The Independent Electoral Commission (IEC) will have it’s budget cut by almost R800 million ahead of the 2024 national elections.

Speaking on Radio Islam International on Monday, My Vote Counts, Minhaj Jeenah said the cut in funds was based on a three-year budget plan by the National Treasury.

Jeenah said a cut in the IEC’s budget was a concern because it needed money to sustain itself and was fundamental to a democracy.

He said the IEC had gone on record to say that based on its current budget, it was unsure if it could hold a free and fair election in 2024.

“That’s a crisis.
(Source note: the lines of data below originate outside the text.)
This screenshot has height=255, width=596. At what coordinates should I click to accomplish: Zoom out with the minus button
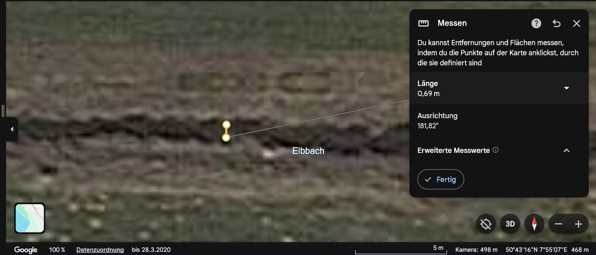click(x=559, y=224)
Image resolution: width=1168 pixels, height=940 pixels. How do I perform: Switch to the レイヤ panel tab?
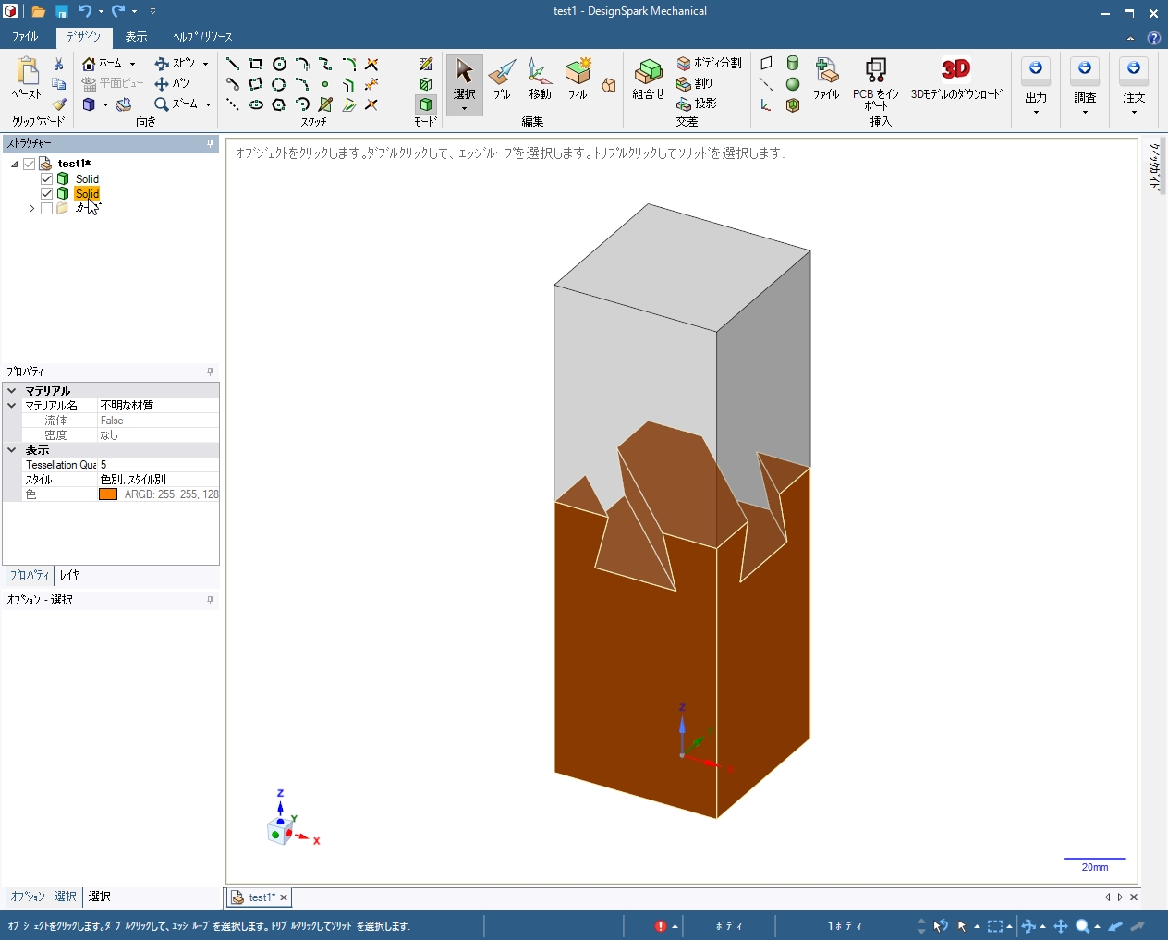pyautogui.click(x=70, y=575)
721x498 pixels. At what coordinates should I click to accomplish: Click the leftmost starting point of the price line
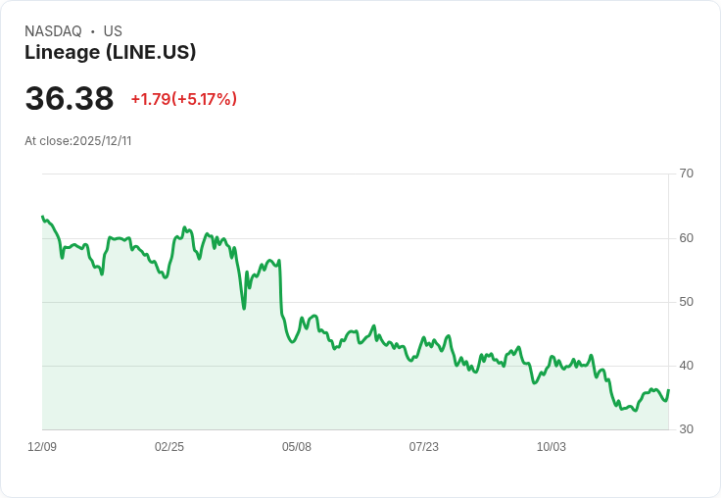(x=43, y=217)
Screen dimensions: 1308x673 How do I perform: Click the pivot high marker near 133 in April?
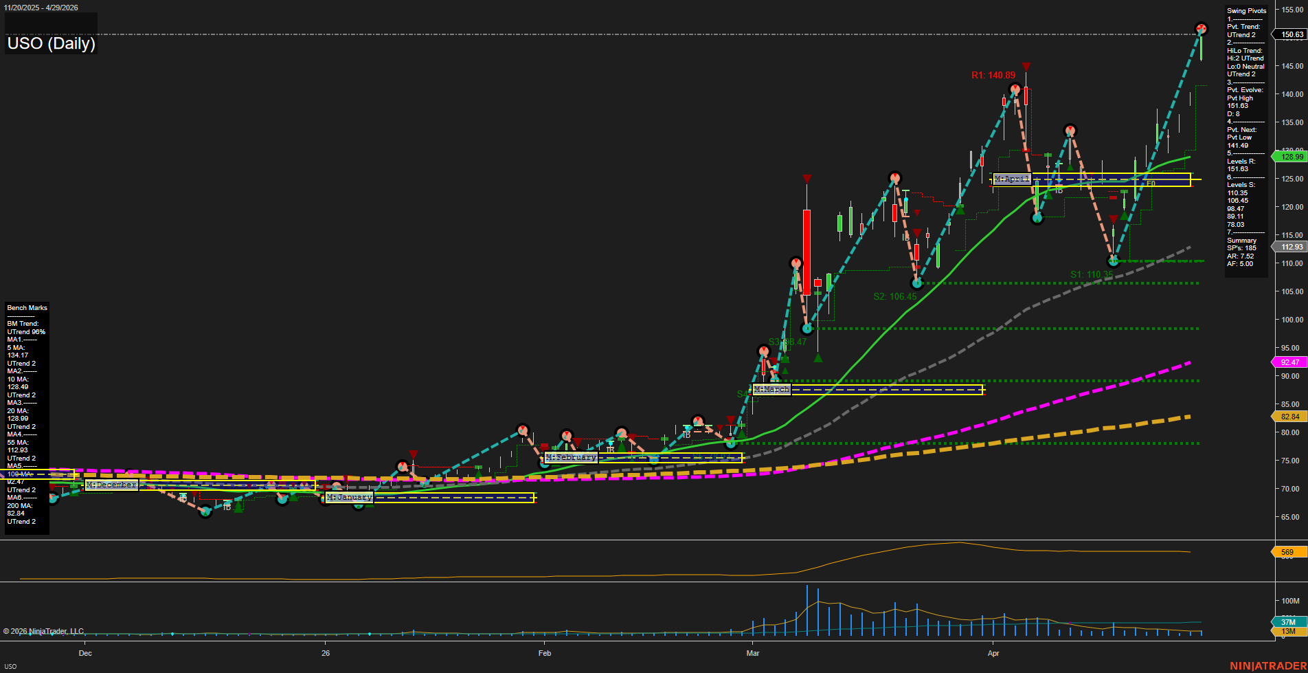(1070, 131)
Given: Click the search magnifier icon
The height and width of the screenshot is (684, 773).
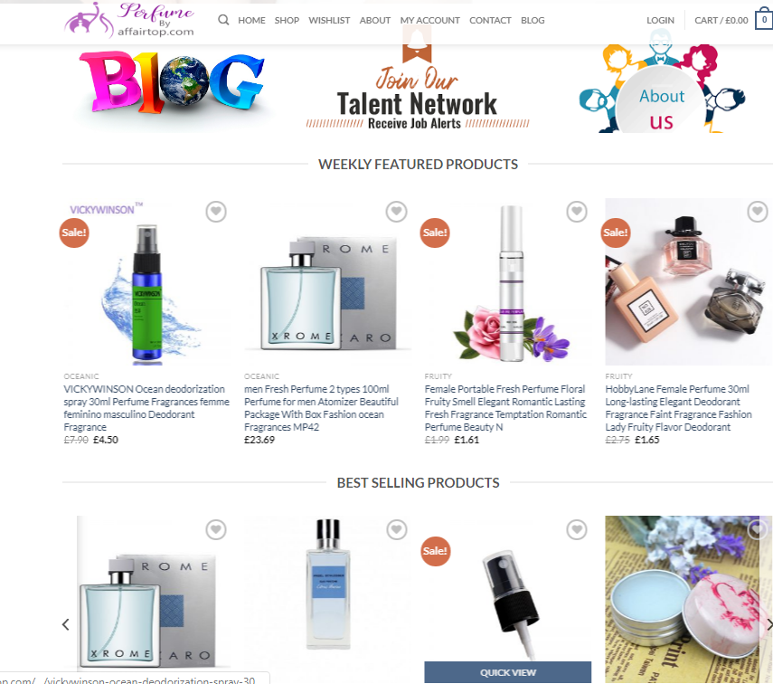Looking at the screenshot, I should click(223, 20).
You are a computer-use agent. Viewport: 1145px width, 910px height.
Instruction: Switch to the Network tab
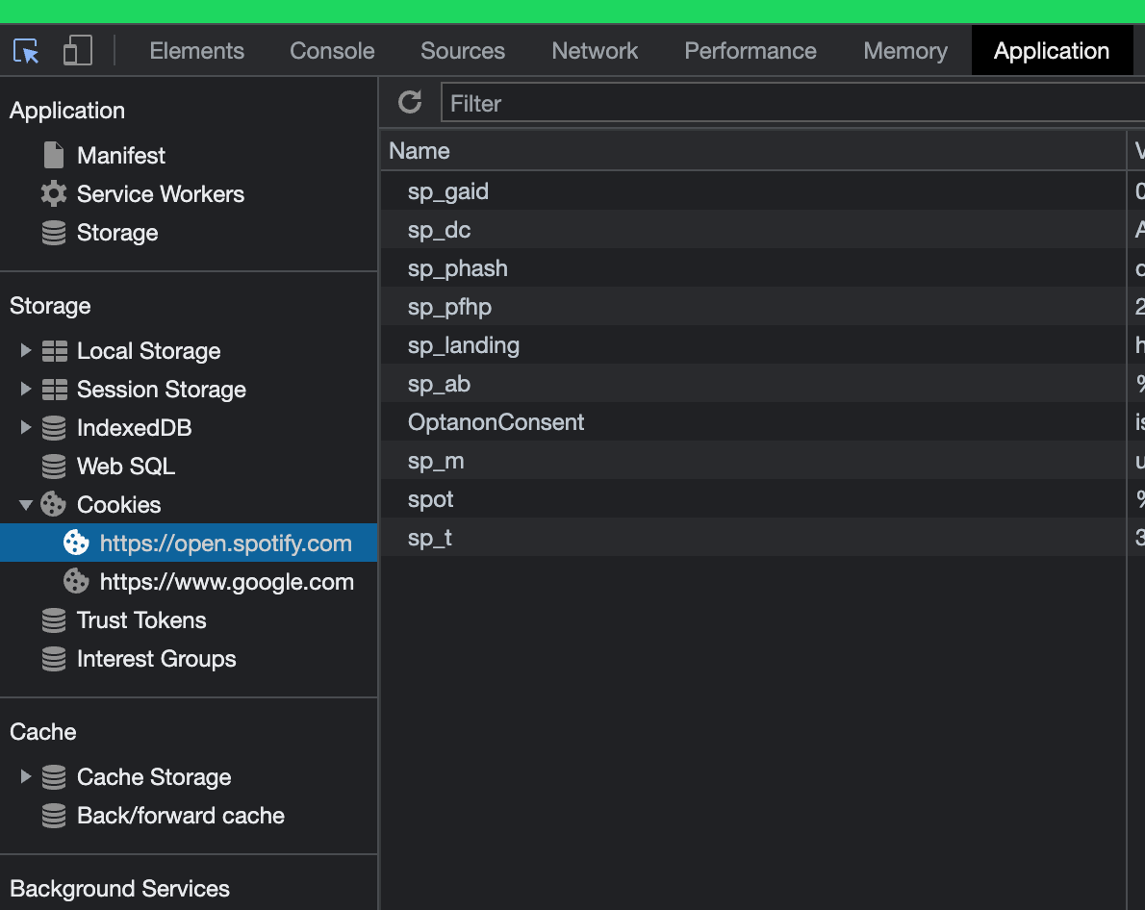pos(594,50)
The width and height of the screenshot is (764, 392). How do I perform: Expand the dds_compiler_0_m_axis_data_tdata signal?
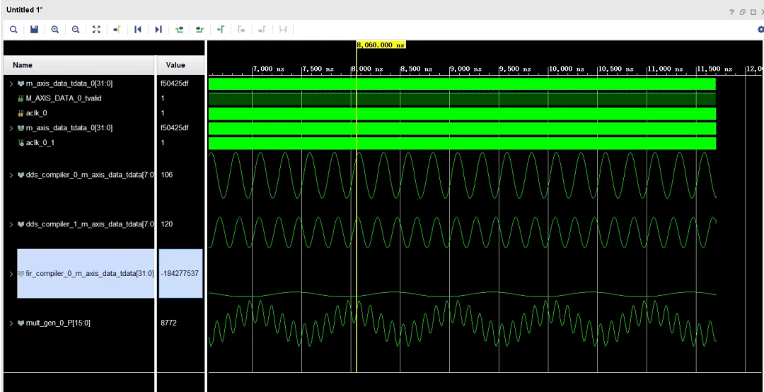(x=11, y=175)
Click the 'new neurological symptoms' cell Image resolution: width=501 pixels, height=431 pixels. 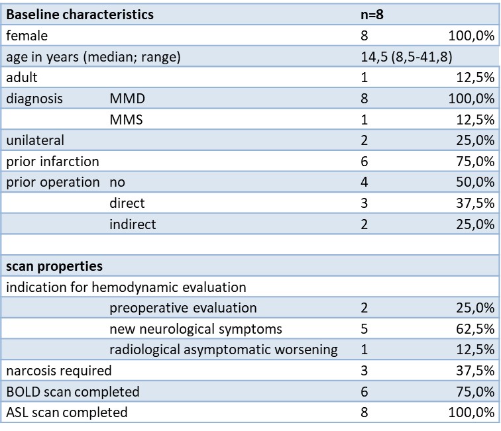click(x=195, y=329)
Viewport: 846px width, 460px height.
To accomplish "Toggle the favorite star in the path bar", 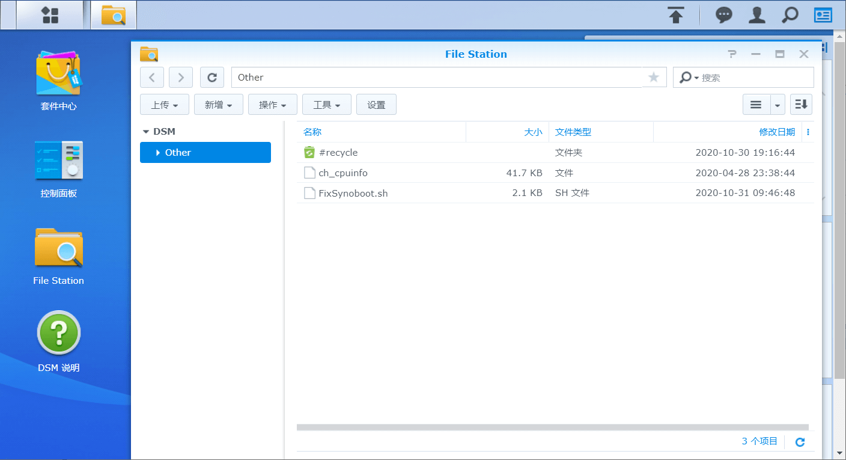I will tap(653, 77).
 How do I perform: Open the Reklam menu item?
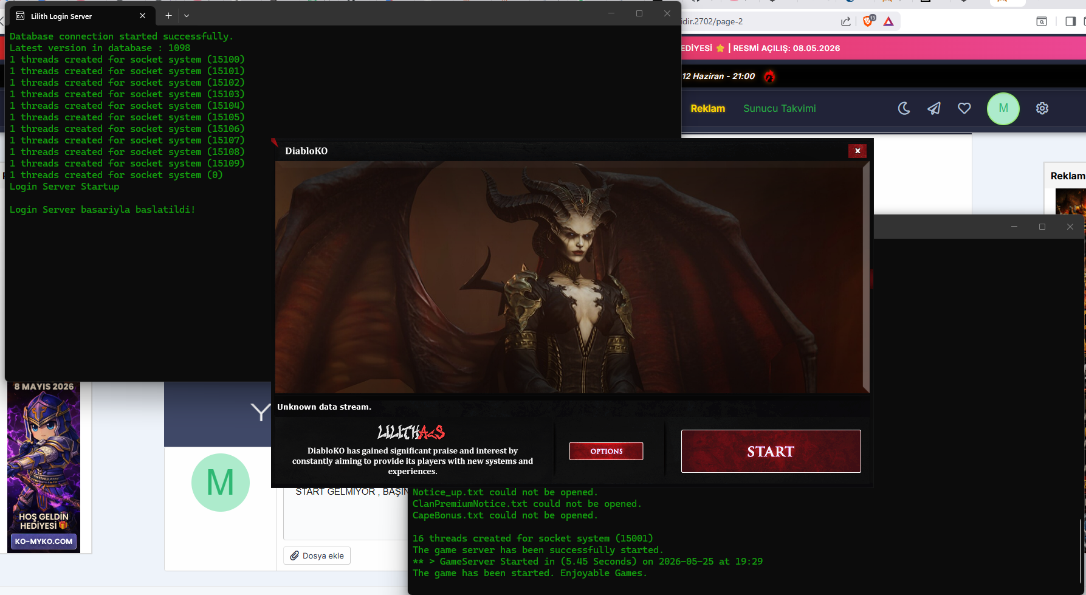708,108
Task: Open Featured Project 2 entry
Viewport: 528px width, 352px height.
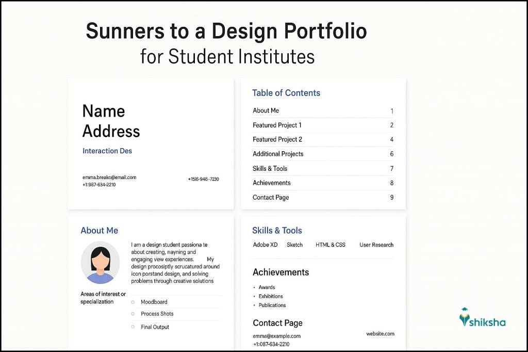Action: coord(277,139)
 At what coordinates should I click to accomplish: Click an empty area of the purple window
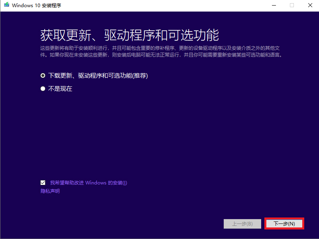point(160,131)
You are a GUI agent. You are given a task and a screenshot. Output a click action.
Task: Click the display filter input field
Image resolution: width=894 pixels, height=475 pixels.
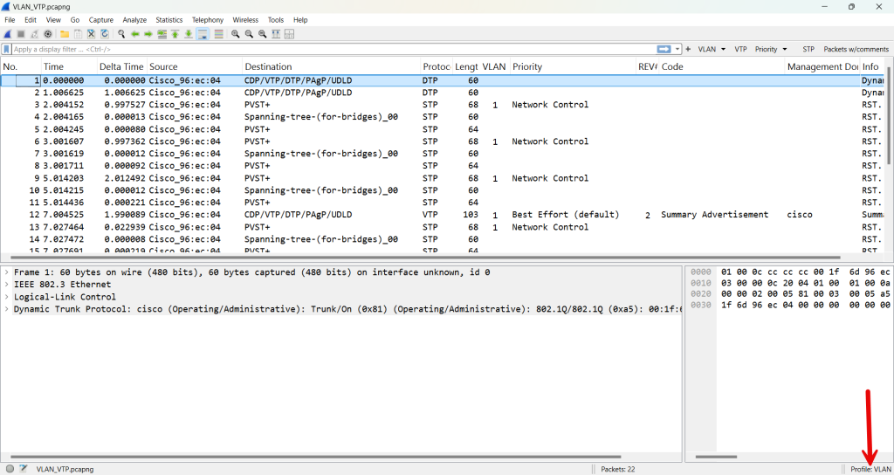(x=332, y=49)
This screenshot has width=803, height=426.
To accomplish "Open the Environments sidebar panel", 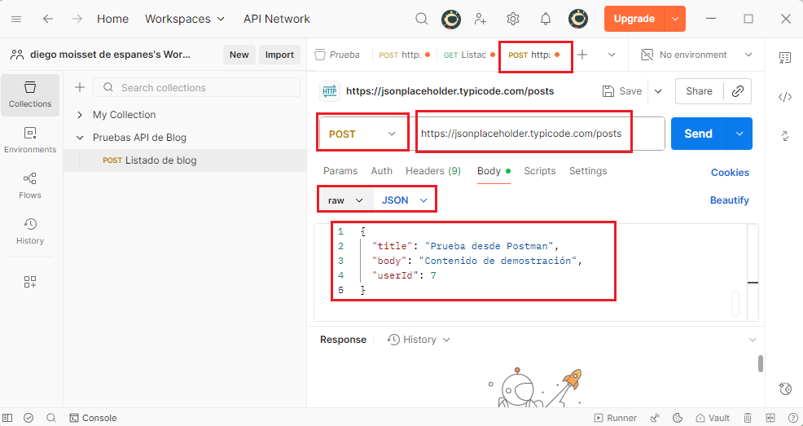I will (30, 139).

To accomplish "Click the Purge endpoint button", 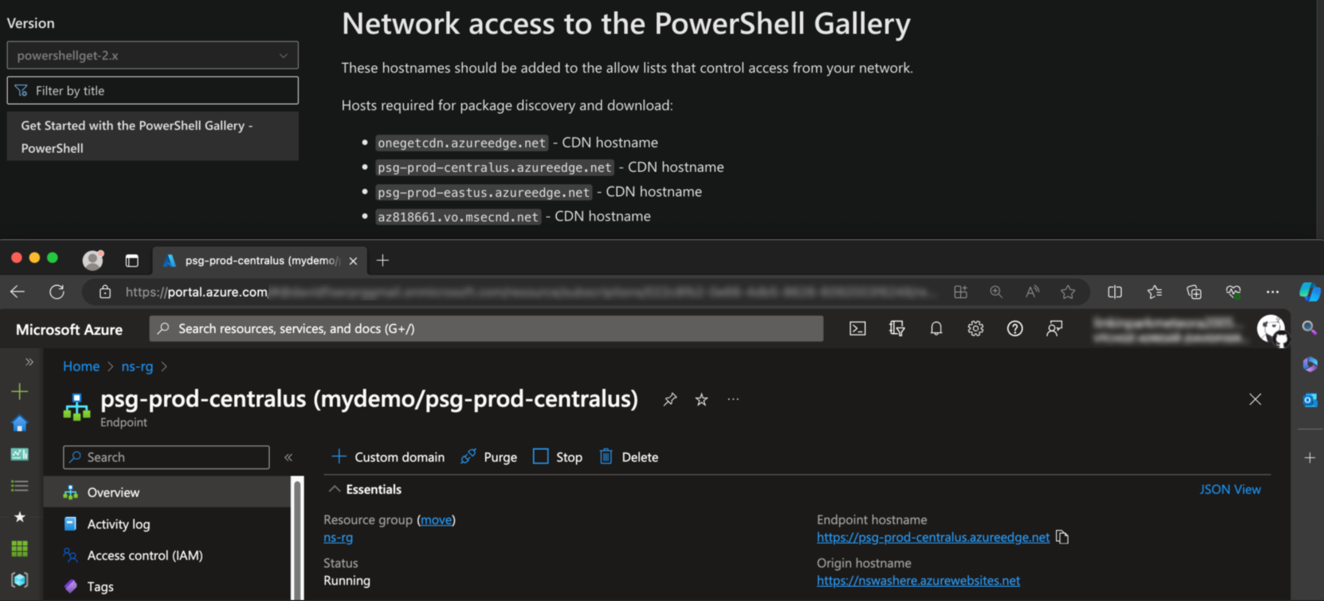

The IEC needs to spend on its voter education drive, one of the main mandates of the IEC is to get people to be interested in voting, and its other mandate is running an election,” Jeenah said.

In April last year, the IEC’s mandate expanded to overseeing the Political Party Funding Act.

The Political Party Funding Act introduces a strict regulatory framework for the private funding of political parties.

This includes setting limits on the source, size, and use of donated funds by political parties.

Parties must disclose all donations received above R100 000, whether in cash, kind (e.g., transport, catering) or both, to the Electoral Commission each quarter.

“The IEC is to ensure that those disclosures happen, and it publishes quarterly reports. It can investigate parties that don’t do what the act says,” said Jeenah.

He said there was a fear that the IEC would be hollowed out like other state institutions.

“We are seeing unstable coalitions. We are seeing the ANC consume itself because of factionalism; if the ANC loses the majority in 2024, we will see deeper factionalism.”

“We will see in probability a national coalition government with further instability and therefore attempts to hollow out the IEC,” he said.

Jeenah said there was a severe trust deficit in state institutions, and trust in the IEC was at 36%.

“The IEC also needs to build trust, which costs money.”

“Lack of trust linked to a general erosion in democratic institutions. That’s simply because democratic institutions are failing and failing most people,” Jeenah said.